Isolating CI/CD Build Steps in MicroVMs

Ajay Kumar·June 27, 2026·9 min read

Here is an uncomfortable definition of a pull request: it is code a stranger wrote that you have agreed to run on your infrastructure. We dress it up — "CI build," "test job," "lint step" — but the moment your pipeline checks out a branch and runs `make`, `npm ci`, or `pytest`, you are executing arbitrary code from whoever opened the PR. On most CI setups that code runs on a long-lived, shared build host, in the host's own kernel, next to your caches and your secrets. A malicious PR isn't an exotic attack; it's just you holding the door open and being surprised when someone walks in.

This post is about closing that door without slowing the pipeline to a crawl. The fix is isolation at the right layer: give each pipeline job — or each untrusted step within a job — its own Firecracker microVM with a fresh guest kernel, then destroy it when the job ends. I'm Ajay; I built PandaStack, which runs every sandbox as a Firecracker microVM, so I'll be concrete about the mechanics and honest about what isolation does and doesn't buy you.

Why a shared CI host is a soft target

Picture the common self-hosted setup: a beefy EC2 box or Kubernetes node runs a CI agent, and every job lands on it as a container or a bare process. Containers feel isolated, but a container is a Linux process with namespaces and cgroups running on the host's kernel. Every job on that machine shares one kernel — and that kernel is the security boundary you're betting other people's build scripts against.

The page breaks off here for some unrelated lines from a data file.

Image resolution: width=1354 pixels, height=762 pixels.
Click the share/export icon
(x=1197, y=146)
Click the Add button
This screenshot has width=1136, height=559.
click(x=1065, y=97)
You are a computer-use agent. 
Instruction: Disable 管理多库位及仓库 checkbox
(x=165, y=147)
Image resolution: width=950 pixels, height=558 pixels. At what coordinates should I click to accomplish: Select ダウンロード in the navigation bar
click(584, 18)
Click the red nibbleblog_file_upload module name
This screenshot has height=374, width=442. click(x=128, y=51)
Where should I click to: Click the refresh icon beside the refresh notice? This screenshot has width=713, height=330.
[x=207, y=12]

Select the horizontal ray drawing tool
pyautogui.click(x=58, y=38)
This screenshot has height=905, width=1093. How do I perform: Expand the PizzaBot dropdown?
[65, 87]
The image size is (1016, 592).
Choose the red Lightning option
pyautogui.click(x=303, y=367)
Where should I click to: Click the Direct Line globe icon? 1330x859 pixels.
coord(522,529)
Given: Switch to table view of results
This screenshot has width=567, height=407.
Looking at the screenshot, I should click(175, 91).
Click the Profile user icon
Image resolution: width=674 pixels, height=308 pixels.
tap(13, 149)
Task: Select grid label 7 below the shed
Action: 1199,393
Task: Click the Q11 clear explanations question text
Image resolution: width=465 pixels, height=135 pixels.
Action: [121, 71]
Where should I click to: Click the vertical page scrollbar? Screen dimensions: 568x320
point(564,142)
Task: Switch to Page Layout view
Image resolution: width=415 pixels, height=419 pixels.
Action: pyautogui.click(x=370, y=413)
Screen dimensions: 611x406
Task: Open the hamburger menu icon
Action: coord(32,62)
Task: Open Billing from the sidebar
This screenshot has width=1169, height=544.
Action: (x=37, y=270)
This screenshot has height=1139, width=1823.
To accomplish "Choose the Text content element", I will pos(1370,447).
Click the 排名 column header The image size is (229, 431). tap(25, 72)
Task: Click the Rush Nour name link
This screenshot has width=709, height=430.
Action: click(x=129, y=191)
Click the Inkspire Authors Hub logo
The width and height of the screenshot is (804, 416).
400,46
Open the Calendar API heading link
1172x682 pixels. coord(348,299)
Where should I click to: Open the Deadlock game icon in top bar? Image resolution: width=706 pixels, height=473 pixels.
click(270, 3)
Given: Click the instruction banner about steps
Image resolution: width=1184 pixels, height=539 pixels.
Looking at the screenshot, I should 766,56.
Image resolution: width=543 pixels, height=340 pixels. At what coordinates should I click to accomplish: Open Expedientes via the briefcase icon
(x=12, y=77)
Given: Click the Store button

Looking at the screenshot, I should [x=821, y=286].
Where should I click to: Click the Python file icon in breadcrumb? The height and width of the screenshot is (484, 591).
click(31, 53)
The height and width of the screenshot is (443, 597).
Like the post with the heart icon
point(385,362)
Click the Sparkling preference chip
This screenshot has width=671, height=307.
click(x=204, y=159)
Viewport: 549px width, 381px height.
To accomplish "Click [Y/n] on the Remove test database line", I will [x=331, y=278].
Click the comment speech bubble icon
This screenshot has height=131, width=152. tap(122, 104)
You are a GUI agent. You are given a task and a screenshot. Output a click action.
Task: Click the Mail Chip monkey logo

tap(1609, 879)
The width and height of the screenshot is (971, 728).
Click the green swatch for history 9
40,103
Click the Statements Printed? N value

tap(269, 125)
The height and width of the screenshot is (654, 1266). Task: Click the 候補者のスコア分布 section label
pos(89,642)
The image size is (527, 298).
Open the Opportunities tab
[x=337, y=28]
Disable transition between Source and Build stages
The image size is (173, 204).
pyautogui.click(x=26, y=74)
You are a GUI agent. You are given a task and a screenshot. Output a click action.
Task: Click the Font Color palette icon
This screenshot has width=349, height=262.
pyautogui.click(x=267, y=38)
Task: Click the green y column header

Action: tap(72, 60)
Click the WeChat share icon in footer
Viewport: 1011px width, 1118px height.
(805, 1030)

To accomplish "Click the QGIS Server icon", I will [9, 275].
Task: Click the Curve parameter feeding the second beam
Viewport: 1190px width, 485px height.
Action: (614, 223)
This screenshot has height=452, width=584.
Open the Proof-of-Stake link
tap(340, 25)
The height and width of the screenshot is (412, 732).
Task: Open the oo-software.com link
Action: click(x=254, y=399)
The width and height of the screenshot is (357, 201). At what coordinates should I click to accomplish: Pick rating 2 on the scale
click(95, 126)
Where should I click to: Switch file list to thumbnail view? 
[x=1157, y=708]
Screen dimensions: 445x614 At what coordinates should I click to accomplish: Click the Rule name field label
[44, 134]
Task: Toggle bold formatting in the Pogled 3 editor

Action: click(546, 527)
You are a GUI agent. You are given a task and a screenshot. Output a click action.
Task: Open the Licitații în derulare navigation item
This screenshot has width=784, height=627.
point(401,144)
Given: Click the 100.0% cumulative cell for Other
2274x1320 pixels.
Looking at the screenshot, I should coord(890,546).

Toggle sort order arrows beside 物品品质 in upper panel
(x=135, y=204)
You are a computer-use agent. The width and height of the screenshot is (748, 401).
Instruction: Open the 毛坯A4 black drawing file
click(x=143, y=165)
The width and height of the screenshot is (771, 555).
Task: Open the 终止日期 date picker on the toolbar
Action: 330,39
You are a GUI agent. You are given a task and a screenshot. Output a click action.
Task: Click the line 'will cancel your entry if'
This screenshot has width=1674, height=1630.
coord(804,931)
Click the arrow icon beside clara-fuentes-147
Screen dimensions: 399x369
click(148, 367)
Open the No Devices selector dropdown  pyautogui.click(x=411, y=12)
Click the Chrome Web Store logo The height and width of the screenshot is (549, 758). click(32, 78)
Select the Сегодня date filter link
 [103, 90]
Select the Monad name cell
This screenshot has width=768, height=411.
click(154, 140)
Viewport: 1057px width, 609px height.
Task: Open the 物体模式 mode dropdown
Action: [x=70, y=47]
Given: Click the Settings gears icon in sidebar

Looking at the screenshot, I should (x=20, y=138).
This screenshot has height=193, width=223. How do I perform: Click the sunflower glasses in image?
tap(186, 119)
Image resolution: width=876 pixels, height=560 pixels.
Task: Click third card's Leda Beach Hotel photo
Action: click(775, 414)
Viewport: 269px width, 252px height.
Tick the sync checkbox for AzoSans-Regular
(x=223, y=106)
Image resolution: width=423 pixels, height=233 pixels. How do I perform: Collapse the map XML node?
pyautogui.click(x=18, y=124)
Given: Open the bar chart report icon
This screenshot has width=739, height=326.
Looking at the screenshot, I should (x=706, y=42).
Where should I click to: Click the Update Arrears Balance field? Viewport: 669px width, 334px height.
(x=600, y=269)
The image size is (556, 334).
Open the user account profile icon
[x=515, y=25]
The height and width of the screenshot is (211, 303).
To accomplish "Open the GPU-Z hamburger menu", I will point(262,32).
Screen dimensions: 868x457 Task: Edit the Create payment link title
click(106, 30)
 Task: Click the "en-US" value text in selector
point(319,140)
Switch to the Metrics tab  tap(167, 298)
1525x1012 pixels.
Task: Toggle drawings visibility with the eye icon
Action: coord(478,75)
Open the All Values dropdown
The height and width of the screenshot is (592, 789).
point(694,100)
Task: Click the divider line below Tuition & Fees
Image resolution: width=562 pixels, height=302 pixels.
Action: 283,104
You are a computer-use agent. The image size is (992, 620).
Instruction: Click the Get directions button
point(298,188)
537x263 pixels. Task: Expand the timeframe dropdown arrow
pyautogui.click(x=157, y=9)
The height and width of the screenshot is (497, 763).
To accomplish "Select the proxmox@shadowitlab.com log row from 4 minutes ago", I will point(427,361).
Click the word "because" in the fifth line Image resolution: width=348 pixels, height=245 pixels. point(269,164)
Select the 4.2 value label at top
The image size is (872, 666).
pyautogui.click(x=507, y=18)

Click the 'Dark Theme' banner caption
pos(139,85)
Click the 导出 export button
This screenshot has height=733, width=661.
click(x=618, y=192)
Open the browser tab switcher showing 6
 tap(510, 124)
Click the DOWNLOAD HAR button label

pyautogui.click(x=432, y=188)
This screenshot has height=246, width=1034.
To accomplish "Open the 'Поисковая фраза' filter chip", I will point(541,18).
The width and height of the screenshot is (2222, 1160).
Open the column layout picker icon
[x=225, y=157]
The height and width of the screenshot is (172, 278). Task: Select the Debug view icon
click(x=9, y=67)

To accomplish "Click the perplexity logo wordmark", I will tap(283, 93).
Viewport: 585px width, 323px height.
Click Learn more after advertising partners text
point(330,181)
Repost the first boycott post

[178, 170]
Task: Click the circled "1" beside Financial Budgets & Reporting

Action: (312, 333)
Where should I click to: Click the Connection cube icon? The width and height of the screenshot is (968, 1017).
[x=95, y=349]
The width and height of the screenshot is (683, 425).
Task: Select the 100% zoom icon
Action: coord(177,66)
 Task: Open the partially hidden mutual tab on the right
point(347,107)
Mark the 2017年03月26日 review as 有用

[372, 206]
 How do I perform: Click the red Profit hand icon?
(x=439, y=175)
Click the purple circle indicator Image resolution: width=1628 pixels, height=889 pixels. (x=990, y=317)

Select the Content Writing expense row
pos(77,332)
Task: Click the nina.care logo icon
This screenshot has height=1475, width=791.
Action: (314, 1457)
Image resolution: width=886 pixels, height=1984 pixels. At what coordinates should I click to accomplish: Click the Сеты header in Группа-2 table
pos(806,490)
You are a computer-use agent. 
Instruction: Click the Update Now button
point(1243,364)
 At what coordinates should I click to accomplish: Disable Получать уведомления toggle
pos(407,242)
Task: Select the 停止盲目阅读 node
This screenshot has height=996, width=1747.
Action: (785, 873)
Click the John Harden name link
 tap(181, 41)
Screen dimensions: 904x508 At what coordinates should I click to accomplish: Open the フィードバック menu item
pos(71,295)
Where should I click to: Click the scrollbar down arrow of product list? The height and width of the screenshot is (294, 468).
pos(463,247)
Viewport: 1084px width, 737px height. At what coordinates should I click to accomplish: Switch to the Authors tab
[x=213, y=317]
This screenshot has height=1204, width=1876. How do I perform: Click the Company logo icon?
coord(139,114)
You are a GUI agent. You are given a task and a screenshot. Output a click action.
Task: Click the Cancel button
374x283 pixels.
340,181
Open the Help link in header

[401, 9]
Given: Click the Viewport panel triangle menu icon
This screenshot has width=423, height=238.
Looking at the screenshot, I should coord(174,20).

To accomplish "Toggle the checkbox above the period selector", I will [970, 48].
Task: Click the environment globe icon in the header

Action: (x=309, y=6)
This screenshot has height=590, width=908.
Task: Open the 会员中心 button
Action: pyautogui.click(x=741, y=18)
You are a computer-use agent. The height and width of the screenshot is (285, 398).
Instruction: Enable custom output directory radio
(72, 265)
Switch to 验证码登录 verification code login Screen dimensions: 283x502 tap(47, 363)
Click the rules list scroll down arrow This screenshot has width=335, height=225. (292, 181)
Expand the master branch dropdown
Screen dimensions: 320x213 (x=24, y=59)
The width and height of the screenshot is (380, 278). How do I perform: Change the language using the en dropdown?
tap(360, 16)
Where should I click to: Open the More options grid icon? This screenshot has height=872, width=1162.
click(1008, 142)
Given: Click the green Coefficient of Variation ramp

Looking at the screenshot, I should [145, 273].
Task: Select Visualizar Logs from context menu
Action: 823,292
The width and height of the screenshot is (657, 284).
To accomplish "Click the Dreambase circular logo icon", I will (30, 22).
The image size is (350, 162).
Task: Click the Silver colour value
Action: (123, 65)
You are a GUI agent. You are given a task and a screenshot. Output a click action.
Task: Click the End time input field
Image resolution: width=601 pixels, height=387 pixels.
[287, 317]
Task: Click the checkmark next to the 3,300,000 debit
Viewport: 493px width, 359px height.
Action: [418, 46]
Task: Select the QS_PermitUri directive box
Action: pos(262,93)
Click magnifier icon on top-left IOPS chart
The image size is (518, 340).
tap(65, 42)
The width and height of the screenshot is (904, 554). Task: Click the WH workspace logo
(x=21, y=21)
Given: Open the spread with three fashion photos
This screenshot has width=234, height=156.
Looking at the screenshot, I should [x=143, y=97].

The attack surface isn't theoretical. A build step is allowed to run anything: it installs dependencies, executes test code, runs codegen, shells out to `curl`. So a hostile (or merely compromised-upstream) PR can do a lot before any human reviews a diff:

Read secrets in the runner environment — registry tokens, cloud credentials, signing keys, the deploy token sitting in an env var "just for this job."
Poison a shared build cache — write a backdoored artifact into the Docker layer cache, the npm/pip cache, or a mounted ccache dir, so the next legitimate build (on main) silently consumes it.
Pivot via the host kernel — exploit a kernel or container-runtime bug to escape the container and own the runner, then every job that ever lands there.
Tamper with the next job — leave a cron, a poisoned PATH binary, or a modified toolchain on a runner that isn't wiped between jobs.
Exfiltrate quietly — the job has network egress by default, so anything it read can leave over plain HTTPS and look exactly like a package download.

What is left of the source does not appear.